Money Printing

China's gross external debt is of $1.5 trillion dollars, one of the largest in the world in absolute terms. While not huge compared to the size of their GDP, they clearly do see the benefit of tapping into the global financial markets.

They may borrow abroad, but that borrowing is dwarfed by the internal one. And China's net value for external debt makes it one of the biggest creditor countries.

A sovereign state's only intractable problem with finance is with covering any trade deficits it may have. Those must be paid for with currency or goods that the state cannot control.
 
Here's why I don't like the gist of MMT. People don't get it. People don't like it. And that makes it bad politics.

People do get it. People do like it. And it makes for great politics.

I see a lot of people bemoaning the public for their apparently contradictory preference for lower taxes and more public services. But the people actually have it right, I think. People want an economy that is running at maximum potential; and it's the misanthropic deficit hawks, those penny pinching idiots who want everyone to be poorer for no reason other than the beauty of balanced nominals.
 
I agree with Luiz (and, I think, Bootshoots too, who implied it in his question on the first page) that MMT doesn't offer any concrete policy implications over and above bog standard Keynesian theory. It certainly quacks like Keynes.

There are clearly risks in fiscal expansion. Those risks are clearly exaggerated by the right for ideological reasons. I don't feel like MMT is telling me anything new.

Also, regarding the idea that only developing countries are held to such standards, recall the IMF bailout of Britain in 1976.
I think that it's an interesting lens through which to view policy. But yeah, I see little evidence that it provides any useful conclusions that are different from standard Keynesianism.
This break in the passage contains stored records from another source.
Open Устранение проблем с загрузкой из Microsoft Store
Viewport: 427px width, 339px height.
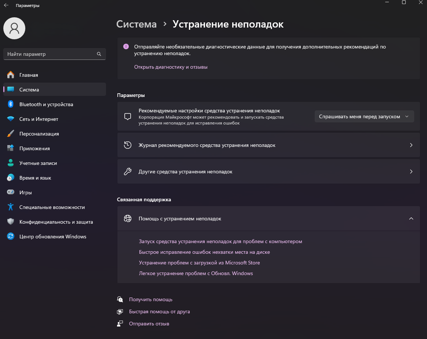pos(199,263)
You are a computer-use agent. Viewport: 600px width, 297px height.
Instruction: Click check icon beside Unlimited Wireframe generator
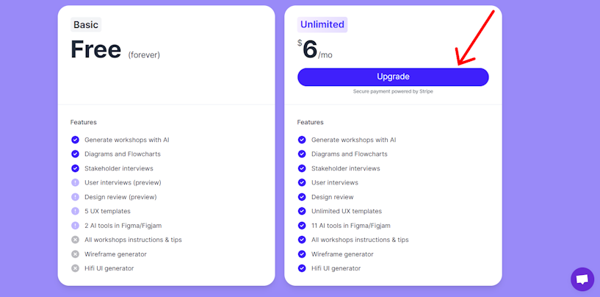click(x=302, y=254)
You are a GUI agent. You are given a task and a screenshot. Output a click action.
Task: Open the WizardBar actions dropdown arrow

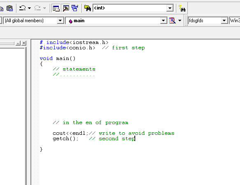click(x=180, y=21)
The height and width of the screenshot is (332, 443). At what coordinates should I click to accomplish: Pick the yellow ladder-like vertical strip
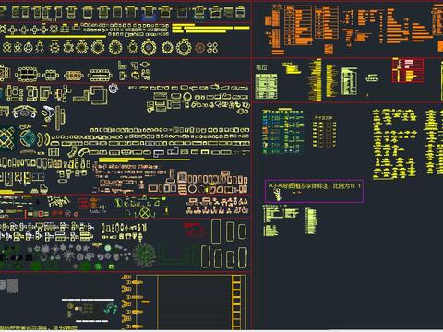tap(236, 302)
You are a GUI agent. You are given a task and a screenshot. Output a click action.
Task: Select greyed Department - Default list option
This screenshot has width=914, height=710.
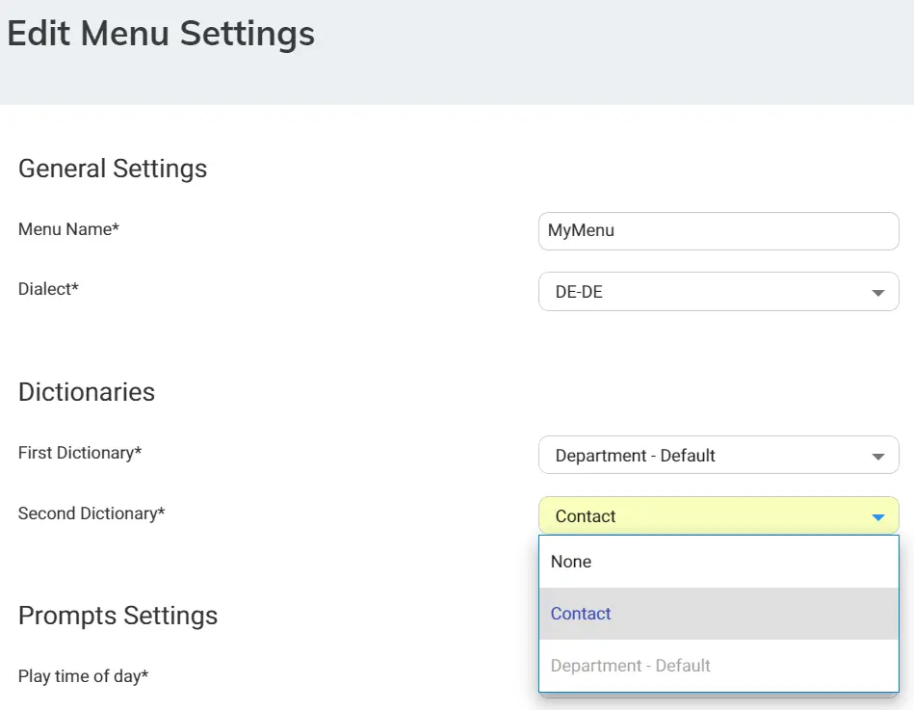(718, 666)
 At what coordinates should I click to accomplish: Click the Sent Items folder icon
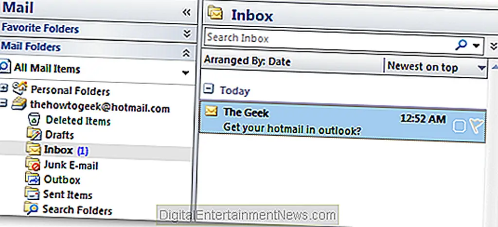[32, 194]
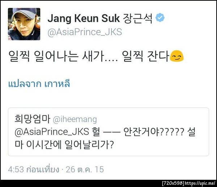The height and width of the screenshot is (187, 217).
Task: Click the blue verified badge icon
Action: point(160,18)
The 1976 bailout occurred during the transition of the IMF and the global monetary system from Bretton Woods, where its primary role was to fix exchange rates to the USD and negotiate devaluations, to its new role of providing loans on condition of structural adjustment. I don't really understand why the UK needed that bailout - it seems to have been issued mostly to ward off speculative attack, but even if that happened, why couldn't the Brits just ride through it like they did in 1992? Did the UK public or private sectors have large amounts of dollar-denominated debt at the time? Or was everyone still not used to a world of floating exchange rates, and devaluation was seen as much worse then than it is now?
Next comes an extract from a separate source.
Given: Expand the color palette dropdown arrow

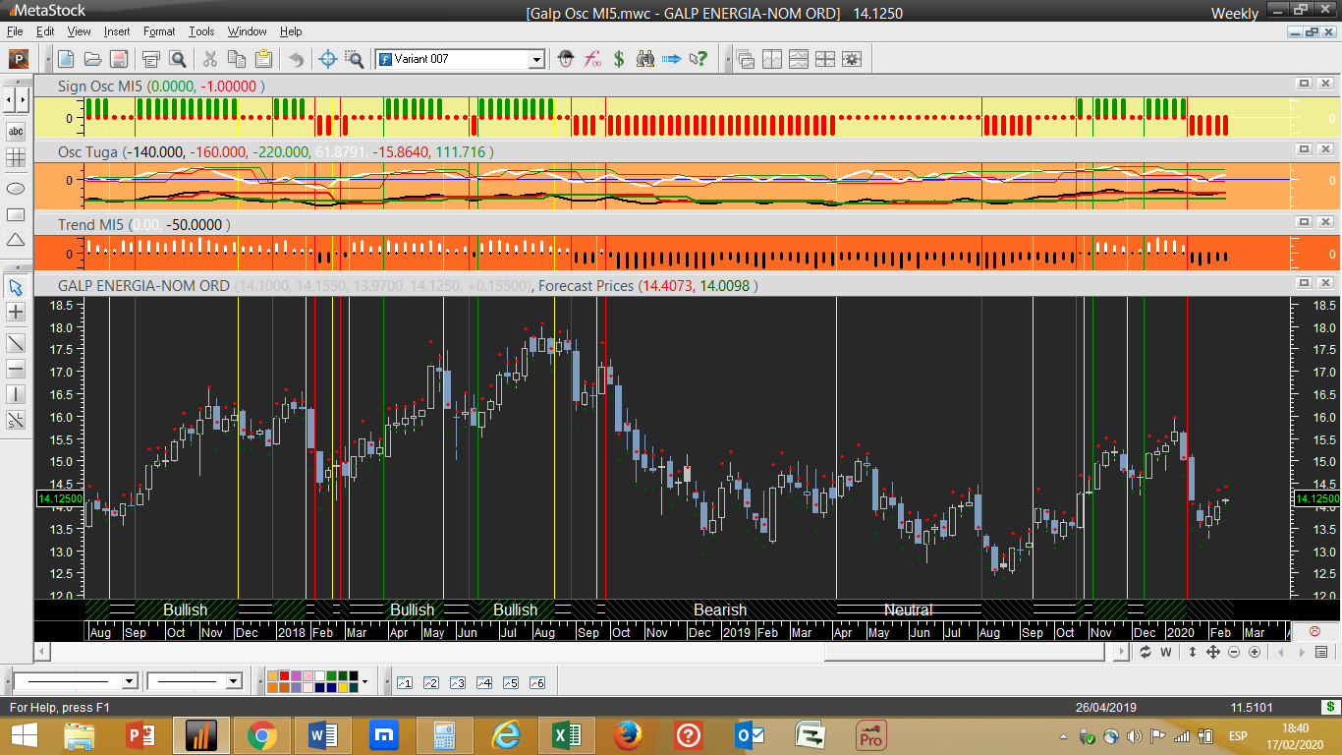Looking at the screenshot, I should 364,681.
I don't really understand why the world had so much more inflation in the 1970s than it does today. Back then, it was fairly common for developed countries to have double-digit inflation and developing countries to have high double-digit, triple-digit, or worse inflation. Was it just that the monetarists hadn't taken over the world yet and fiscal+monetary policies were more devoted to full employment than they are now, plus a bit of a shock from oil prices as a secondary factor? Or was there more going on? It's strange that high inflation used to be really common, but now a country has to be as mismanaged as Venezuela or Zimbabwe for hyperinflation to happen, and that developed countries can't seem to generate much inflation even when they try, short of doing anything truly insane.
 
Devaluation would wound the pride of the UK's politicians, and cause them problems with trade with the remnants of the "sterling area" - it meant an irrevocable admission that this area was history. Do recall that just a few decades earlier the previous generation of politicians clung so much to the gold peg that they created the situation leading to WW2. The political importance attached with having a "strong currency" took a long time to decline.

Inflation depends on demand. So long as there were effective trade unions demanding wage raises, and keeping the portion of labour compensation in the entire economy high, there was inflation. And that was not a problem: demand and supply are not naturally at equilibrium and a double-digit inflation by itself would be temporary and manageable. The problem was stagflation: there was increased demand, but production failed to rise within a reasonable time frame. I blame the oil shock for this having happened on a global scale in the 70s. We're still living with the consequences of a stupid middle east war.
 
I think that it's an interesting lens through which to view policy. But yeah, I see little evidence that it provides any useful conclusions that are different from standard Keynesianism.

The 1976 bailout occurred during the transition of the IMF and the global monetary system from Bretton Woods, where its primary role was to fix exchange rates to the USD and negotiate devaluations, to its new role of providing loans on condition of structural adjustment. I don't really understand why the UK needed that bailout

We did not need it. As Innonimatu indicates, a bailout from the IMF was seen as politically better than a devaluation.

In this our Prime Minister then, James Callaghan, was quite wrong and in part lost the 1979 election necause it.

A similar thing occurred with John Major who decided to hold the pound targetting the ERM and lost the 1997 election in part because of it.


- it seems to have been issued mostly to ward off speculative attack, but even if that happened, why couldn't the Brits just ride through it like they did in 1992? Did the UK public or private sectors have large amounts of dollar-denominated debt at the time?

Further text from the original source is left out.